Policy —

Feds say your hard drives are for the government’s keeping

Does Constitution demand return of computer files outside a search warrant's scope?

Feds say your hard drives are for the government’s keeping

The Justice Department is set to argue Wednesday before a federal appeals court that it may prosecute people for crimes based on evidence obtained from their computers—evidence that was outside the scope of an original probable-cause search warrant.

That's a big deal in today's digital age. Society has evolved to the point that many people keep all of their papers and effects co-mingled on their computer hard drives.

The highly nuanced legal dispute initially seems innocent enough. It concerns an accountant's tax evasion conviction and two-year prison sentence in 2012 that was based on a court-authorized search and imaging of his computer files. Stavros Ganias' files were copied as part of an Army overbilling investigation into one of his clients. Holding on to the imaged files for nearly three years, Connecticut authorities discovered fresh evidence unrelated to the initial search of the files and got new search warrants to investigate more of the accountant's mirrored files that were already in the government's possession. All the while, Ganias had subsequently deleted those files from his hard drives after the government had imaged them, according to court records.

The case asks how long the government can retain somebody's computer files—files that are unrelated to a court warrant. The accountant's lawyers said that once the government got what it needed regarding the accountant's client, the remainder of Ganias' files should have been purged. Federal prosecutors disagreed and said they retained the imaged files for numerous reasons, including for authentication purposes and to allow "the government to comply with its discovery obligations imposed by the Constitution."

"If the government were to delete data, or only maintain small portions of computer data that it seized, it could be accused of destroying exculpatory evidence," the government told (PDF) the 2nd US Circuit Court of Appeals in a legal filing ahead of Wednesday's oral arguments. Retaining the entire dataset, the government said, "allows the government to conduct reasonable searches of the images—for material responsive to the warrant—as the case evolves."

The government said it began investigating the accountant for tax evasion without reading the imaged files allegedly associated with those tax issues. The government said it suspected that files associated with that alleged malfeasance were co-mingled in the imaged files. So the authorities got fresh court authorization to dig deeper into the imaged files, the government said in court papers.

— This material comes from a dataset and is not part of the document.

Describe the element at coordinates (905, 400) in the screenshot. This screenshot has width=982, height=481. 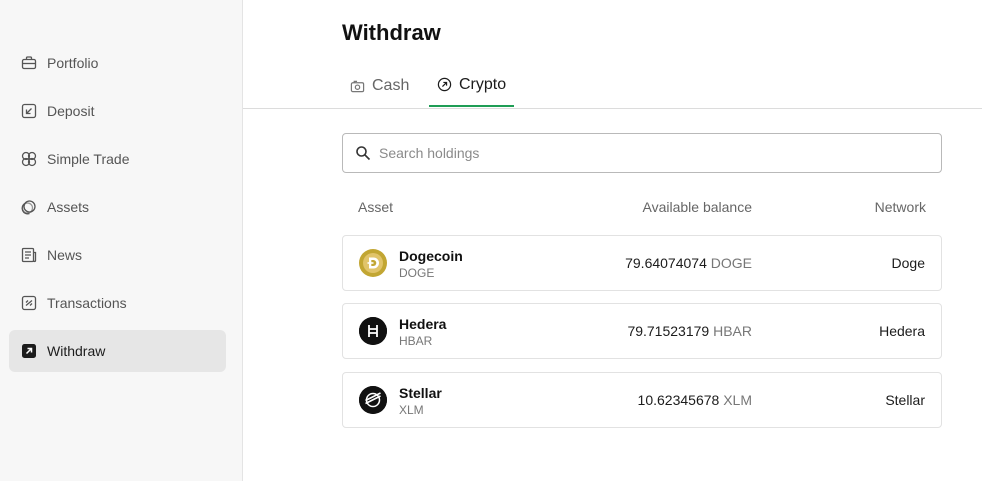
I see `network-name: Stellar` at that location.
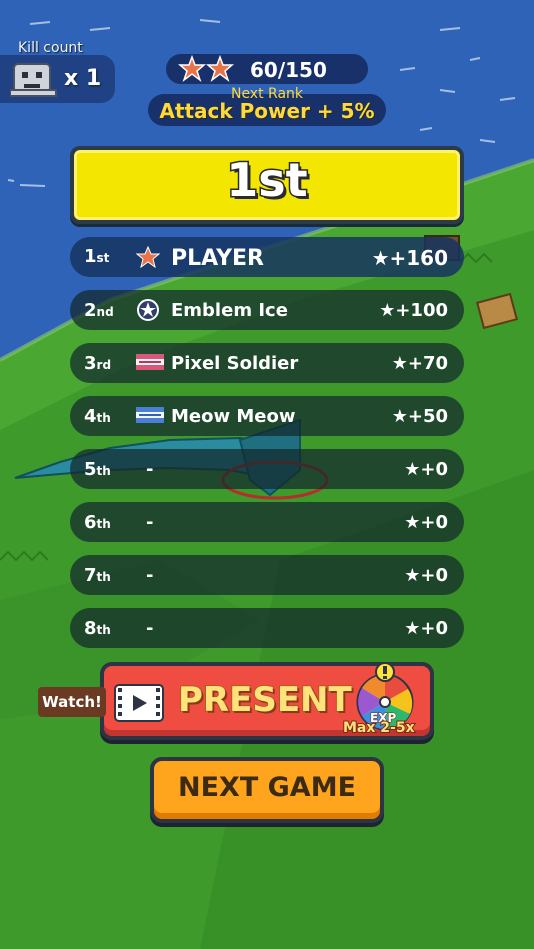  What do you see at coordinates (98, 522) in the screenshot?
I see `row-position: 6th` at bounding box center [98, 522].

"Consistent with the Fourth Amendment, the government may obtain a search warrant for nearly any person, place, or thing if the government establishes probable cause for the search and did not engage in an illegal seizure of the item to be searched," Assistant US Attorney Sandra Glover wrote in the government's brief.

Ganias' lawyer, Stanley Twardy, blasted the government's position.

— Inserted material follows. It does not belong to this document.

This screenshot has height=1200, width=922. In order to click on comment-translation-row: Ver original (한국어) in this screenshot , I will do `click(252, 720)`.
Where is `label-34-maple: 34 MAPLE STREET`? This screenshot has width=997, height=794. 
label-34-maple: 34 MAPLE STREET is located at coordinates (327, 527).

"The seizure and two-and-a-half year retention of every file on Ganias' computers violated the Fourth Amendment," Twardy wrote. (PDF) He told the New York-based appeals court that "at a minimum the Fourth Amendment requires prompt completion of an off-site review and return of files outside the warrant's scope."

This is not the first time the appeals court entertained the case. Last year, the court sided (PDF) with Ganias in a 2-1 ruling. But the government asked for the full appeals court to rehear the case en banc, and the court agreed to do so.

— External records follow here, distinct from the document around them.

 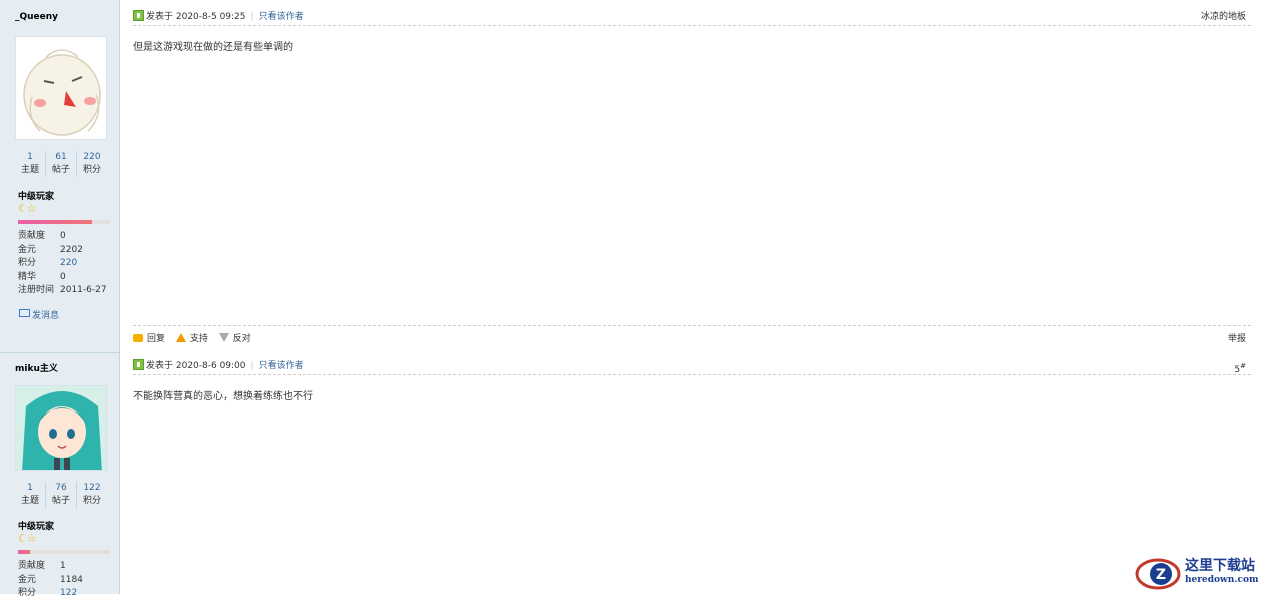 What do you see at coordinates (42, 236) in the screenshot?
I see `info-row-contribution: 贡献度 0` at bounding box center [42, 236].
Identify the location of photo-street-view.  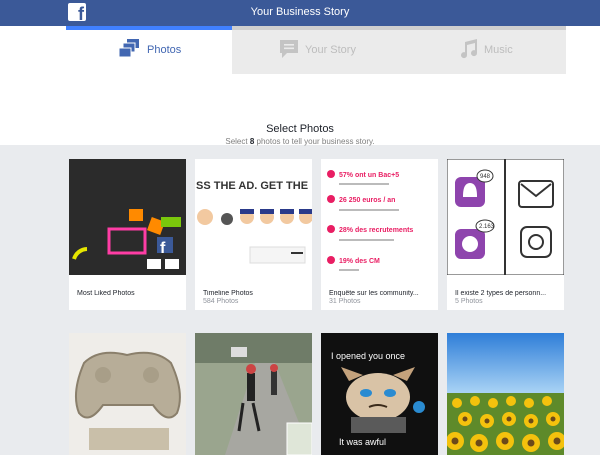
(254, 394).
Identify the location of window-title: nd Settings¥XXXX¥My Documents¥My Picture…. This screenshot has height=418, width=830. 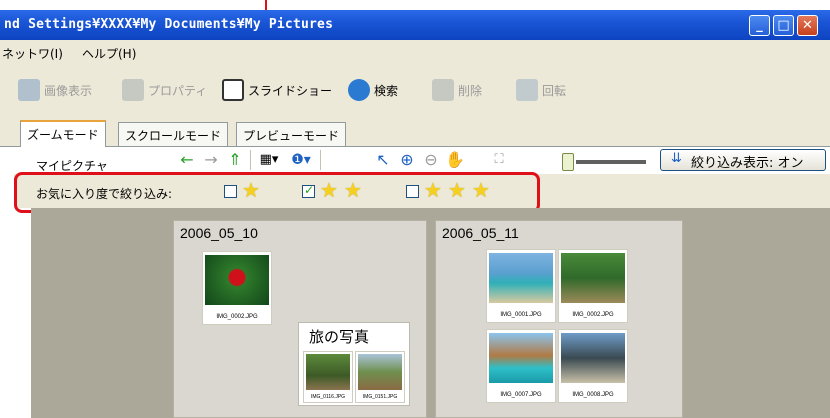
(169, 24).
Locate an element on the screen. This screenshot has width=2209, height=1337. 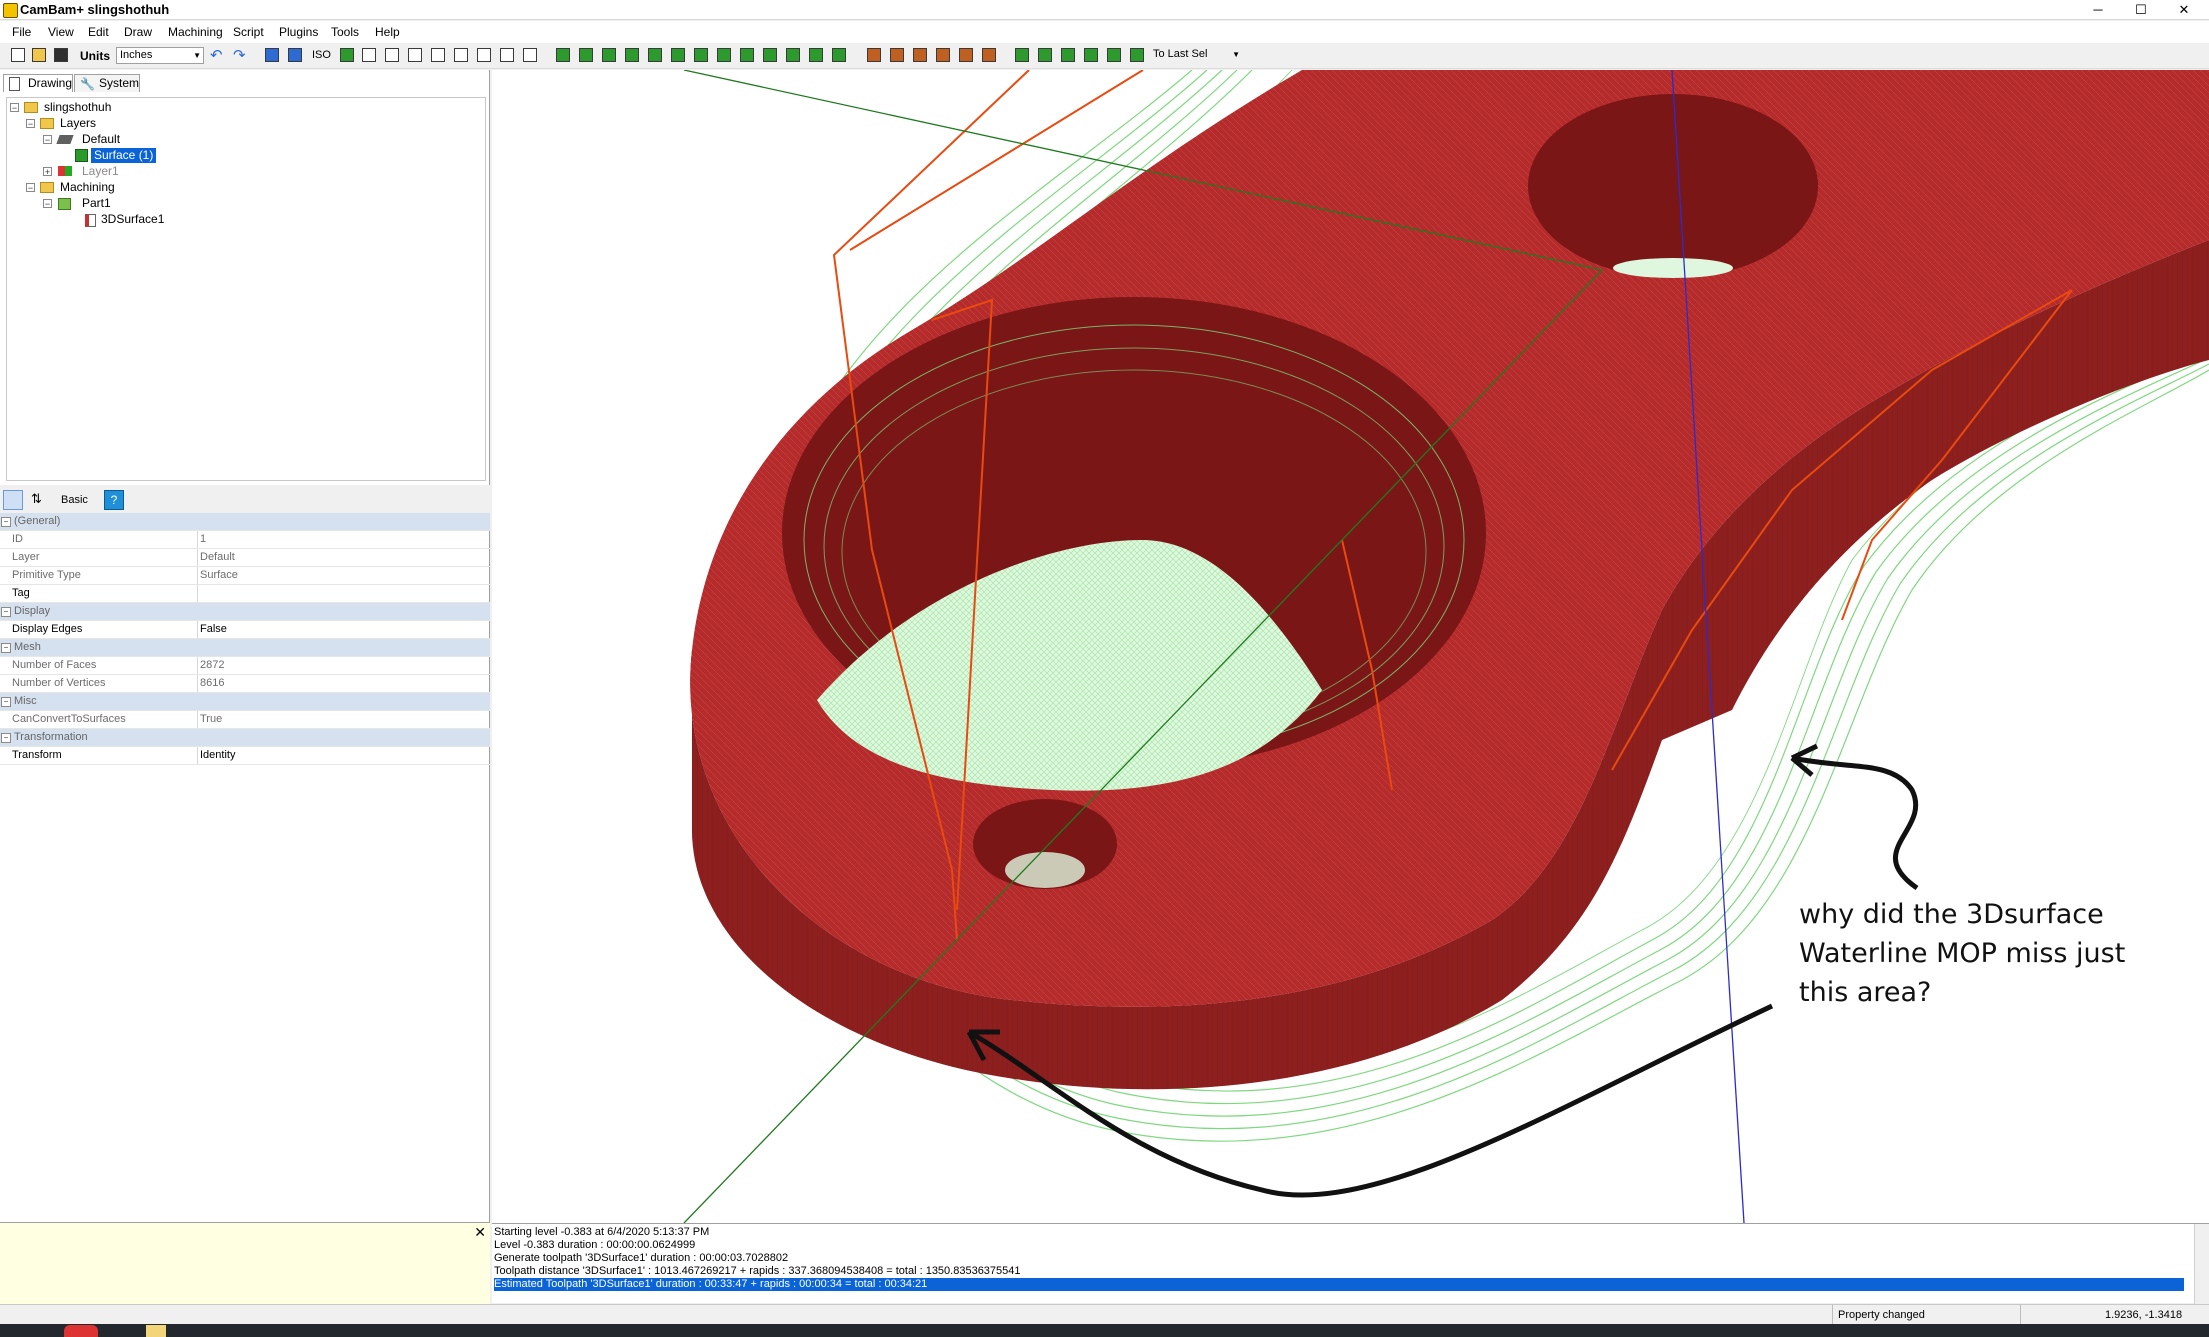
log-scrollbar is located at coordinates (2202, 1264).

The court's ruling for Ganias noted that the authorities had a right to image Ganias' three hard drives at the center of the dispute. But the majority ruled that the law does not allow "officials executing a warrant for the seizure of particular data on a computer to seize and indefinitely retain every file on a computer for use in future criminal proceedings."

Ganias' two-year prison sentence was stayed pending the outcome of appeals.